Alexander Krüger, chief economist at the private bank Hauck Aufhäuser Lampe, also remains cautious: “The inflation rate is falling, but the fight against inflation is not yet won.”

The head of the central bank, Christine Lagarde, has also recently expressed reservations. She had already predicted a fall in inflation in December but dampened hopes of a turnaround.

At her press conference in December, she emphasized that rates are likely to rise again in January and February. In an interview with the Croatian newspaper “Jutarnji List”, Lagarde also pointed out that the drivers of inflation had changed. So far, supply bottlenecks have been the main cause.

But now you have to be careful that the fiscal measures, such as spending on state aid to curb energy prices, do not lead to inflation becoming entrenched.

She also sees dangers from the stronger wage dynamics. A warning signal, for example, is that the prices for services are rising more sharply. In these, wages play a greater role because they are particularly labour-intensive.
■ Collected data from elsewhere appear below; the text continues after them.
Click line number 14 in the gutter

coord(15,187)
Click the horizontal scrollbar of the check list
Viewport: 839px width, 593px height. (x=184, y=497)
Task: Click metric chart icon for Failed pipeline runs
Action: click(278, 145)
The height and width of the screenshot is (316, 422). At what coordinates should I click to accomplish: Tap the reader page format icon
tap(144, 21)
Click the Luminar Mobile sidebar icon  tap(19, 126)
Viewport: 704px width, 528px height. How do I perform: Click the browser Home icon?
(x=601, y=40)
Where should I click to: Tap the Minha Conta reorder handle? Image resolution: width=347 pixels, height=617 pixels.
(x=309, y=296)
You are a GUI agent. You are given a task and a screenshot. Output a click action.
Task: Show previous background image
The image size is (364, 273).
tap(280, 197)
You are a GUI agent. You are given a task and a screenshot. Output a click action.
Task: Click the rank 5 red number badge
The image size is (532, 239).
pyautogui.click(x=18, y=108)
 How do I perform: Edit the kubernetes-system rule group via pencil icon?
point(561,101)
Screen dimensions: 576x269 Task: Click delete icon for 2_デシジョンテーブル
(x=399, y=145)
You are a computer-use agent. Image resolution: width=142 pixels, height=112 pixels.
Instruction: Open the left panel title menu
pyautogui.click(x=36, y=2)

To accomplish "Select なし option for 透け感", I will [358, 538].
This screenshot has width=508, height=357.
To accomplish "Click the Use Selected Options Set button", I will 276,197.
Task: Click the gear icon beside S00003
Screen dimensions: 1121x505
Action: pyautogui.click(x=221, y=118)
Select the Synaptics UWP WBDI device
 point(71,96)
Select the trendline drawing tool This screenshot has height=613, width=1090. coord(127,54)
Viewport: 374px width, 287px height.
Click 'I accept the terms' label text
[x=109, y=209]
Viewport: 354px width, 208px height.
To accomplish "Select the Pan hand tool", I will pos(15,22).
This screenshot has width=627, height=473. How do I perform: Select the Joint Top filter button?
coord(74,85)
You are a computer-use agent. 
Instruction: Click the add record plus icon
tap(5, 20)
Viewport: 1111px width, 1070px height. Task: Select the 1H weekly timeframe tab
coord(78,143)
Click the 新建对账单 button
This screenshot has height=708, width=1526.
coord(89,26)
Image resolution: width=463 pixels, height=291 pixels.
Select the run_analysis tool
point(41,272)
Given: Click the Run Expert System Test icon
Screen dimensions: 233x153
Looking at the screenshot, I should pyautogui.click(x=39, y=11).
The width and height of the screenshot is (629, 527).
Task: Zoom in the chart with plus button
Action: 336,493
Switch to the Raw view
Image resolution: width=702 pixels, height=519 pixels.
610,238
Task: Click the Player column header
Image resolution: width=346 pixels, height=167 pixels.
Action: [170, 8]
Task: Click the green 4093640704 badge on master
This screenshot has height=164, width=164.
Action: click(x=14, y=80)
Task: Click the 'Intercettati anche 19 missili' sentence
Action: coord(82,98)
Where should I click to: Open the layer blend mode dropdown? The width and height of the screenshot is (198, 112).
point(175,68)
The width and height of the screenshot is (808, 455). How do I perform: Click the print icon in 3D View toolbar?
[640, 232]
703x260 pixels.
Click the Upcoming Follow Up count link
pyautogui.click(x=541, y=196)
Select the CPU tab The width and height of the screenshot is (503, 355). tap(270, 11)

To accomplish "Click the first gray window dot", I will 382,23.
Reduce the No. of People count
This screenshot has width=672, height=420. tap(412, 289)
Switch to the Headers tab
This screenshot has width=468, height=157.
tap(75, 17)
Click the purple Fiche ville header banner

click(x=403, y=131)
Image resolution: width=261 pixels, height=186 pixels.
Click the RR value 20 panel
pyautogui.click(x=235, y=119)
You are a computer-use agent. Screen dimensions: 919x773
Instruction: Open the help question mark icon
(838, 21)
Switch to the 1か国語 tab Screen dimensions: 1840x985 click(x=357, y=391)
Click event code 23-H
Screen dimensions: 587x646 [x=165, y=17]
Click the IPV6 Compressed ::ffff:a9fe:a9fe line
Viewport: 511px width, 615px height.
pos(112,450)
Services went up 4.4 percent in December after 4.2 percent in November.

Particularly high inflation in Baltic States

Inflation is particularly high in the Baltic states of Estonia (17.5 percent), Latvia (20.7 percent) and Lithuania (20 percent). These are particularly badly affected by the consequences of the Russian war of aggression against Ukraine – above all higher energy prices. Because incomes are lower there, people spend more on energy and food. As a result, the drastic price increase for these goods is more strongly reflected there.

In contrast, the inflation rate within the euro area was lowest in France for a long time. There it was 6.7 percent in December. Meanwhile, Spain brings up the rear with a value of 5.6 percent.

In both countries there are already price brakes for energy. In Germany, the inflation rate according to the European calculation method, which ensures comparability between countries, was 9.6 percent. According to the calculation method preferred by the Federal Statistical Office, for which a slightly different basket of goods is used, it was listed at 8.6 percent.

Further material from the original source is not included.